Forming an active nitride film for defining an element isolation region on a semiconductor substrate; Etching the semiconductor substrate with the active nitride film as a mask to form a trench; Forming a liner nitride film on the bottom and side walls of the trench; The liner nitride film formed on the upper edge of the trench and the upper edge of the trench are etched by a high density plasma CVD method on the entire surface of the semiconductor substrate on which the liner nitride film and the trench are formed, Forming an amorphous oxide film on the substrate; Forming a capping insulating film for planarization on the entire surface of the semiconductor substrate on which the buried oxide film is formed; Polishing and planarizing the capping insulating layer and the buried oxide layer; And And removing the active nitride film used for element isolation without forming a recessed region. The method according to claim 1, further comprising forming an oxide film on the bottom and side walls of the trench before forming the liner nitride film. The method according to claim 1, wherein the liner nitride film is formed to a thickness of 50 to 150 ANGSTROM. The method according to claim 1, wherein the ratio of the deposition rate to the etching rate in forming the buried oxide film by the high-density plasma CVD method is 3.0 or less.

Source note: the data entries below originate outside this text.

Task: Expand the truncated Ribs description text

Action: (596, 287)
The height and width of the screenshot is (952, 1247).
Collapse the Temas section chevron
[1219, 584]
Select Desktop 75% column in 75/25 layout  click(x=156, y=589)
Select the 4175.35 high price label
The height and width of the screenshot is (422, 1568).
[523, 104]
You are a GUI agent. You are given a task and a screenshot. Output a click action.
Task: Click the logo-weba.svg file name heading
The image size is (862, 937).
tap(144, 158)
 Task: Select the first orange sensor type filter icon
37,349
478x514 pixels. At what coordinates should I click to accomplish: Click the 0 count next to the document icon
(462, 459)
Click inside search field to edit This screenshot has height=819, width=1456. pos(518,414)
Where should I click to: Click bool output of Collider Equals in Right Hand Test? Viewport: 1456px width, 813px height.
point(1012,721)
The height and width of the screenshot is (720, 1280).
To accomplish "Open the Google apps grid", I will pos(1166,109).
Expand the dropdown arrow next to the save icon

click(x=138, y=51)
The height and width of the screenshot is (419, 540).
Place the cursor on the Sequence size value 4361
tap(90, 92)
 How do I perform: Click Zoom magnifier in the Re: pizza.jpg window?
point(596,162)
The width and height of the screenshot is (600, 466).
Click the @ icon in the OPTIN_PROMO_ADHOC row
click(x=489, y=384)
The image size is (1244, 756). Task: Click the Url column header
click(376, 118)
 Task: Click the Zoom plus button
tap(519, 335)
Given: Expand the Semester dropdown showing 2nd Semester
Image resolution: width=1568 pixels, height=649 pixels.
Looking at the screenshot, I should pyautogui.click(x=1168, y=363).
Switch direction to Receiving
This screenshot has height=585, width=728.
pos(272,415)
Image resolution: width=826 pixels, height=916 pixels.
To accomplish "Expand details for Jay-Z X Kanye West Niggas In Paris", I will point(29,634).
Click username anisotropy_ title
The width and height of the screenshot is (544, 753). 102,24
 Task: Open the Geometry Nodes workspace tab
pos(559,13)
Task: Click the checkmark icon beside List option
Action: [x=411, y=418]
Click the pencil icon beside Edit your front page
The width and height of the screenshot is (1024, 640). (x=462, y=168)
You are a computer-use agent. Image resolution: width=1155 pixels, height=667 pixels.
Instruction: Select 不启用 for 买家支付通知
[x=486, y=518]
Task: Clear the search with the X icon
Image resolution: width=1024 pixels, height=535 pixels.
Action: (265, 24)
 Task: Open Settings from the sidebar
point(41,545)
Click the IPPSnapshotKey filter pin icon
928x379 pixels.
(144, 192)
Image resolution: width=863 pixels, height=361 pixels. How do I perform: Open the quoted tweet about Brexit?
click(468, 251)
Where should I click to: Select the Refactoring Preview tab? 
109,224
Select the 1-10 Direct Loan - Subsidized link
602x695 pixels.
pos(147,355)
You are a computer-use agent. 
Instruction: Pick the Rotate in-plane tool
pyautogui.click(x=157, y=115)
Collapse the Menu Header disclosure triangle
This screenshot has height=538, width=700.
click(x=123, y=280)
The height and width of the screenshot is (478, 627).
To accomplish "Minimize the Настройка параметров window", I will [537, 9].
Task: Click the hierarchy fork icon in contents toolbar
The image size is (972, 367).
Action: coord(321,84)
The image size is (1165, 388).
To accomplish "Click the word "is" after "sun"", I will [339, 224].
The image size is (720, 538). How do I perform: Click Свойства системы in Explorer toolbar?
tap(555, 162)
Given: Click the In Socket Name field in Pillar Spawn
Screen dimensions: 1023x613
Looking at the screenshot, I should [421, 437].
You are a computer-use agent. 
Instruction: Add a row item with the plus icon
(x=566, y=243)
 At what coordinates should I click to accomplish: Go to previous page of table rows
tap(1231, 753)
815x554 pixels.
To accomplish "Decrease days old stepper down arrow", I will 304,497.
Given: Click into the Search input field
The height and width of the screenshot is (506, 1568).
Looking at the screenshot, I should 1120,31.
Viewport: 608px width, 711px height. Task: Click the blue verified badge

The method according to claim 1, wherein the liner nitride film is formed by low pressure chemical vapor deposition (LPCVD) or plasma enhanced chemical vapor deposition (PECVD). The method of claim 1, wherein the capping insulating layer is an oxide layer. The method according to claim 6, wherein the capping insulating layer is formed by atmospheric pressure chemical vapor deposition (APCVD) or plasma enhanced chemical vapor deposition (PECVD).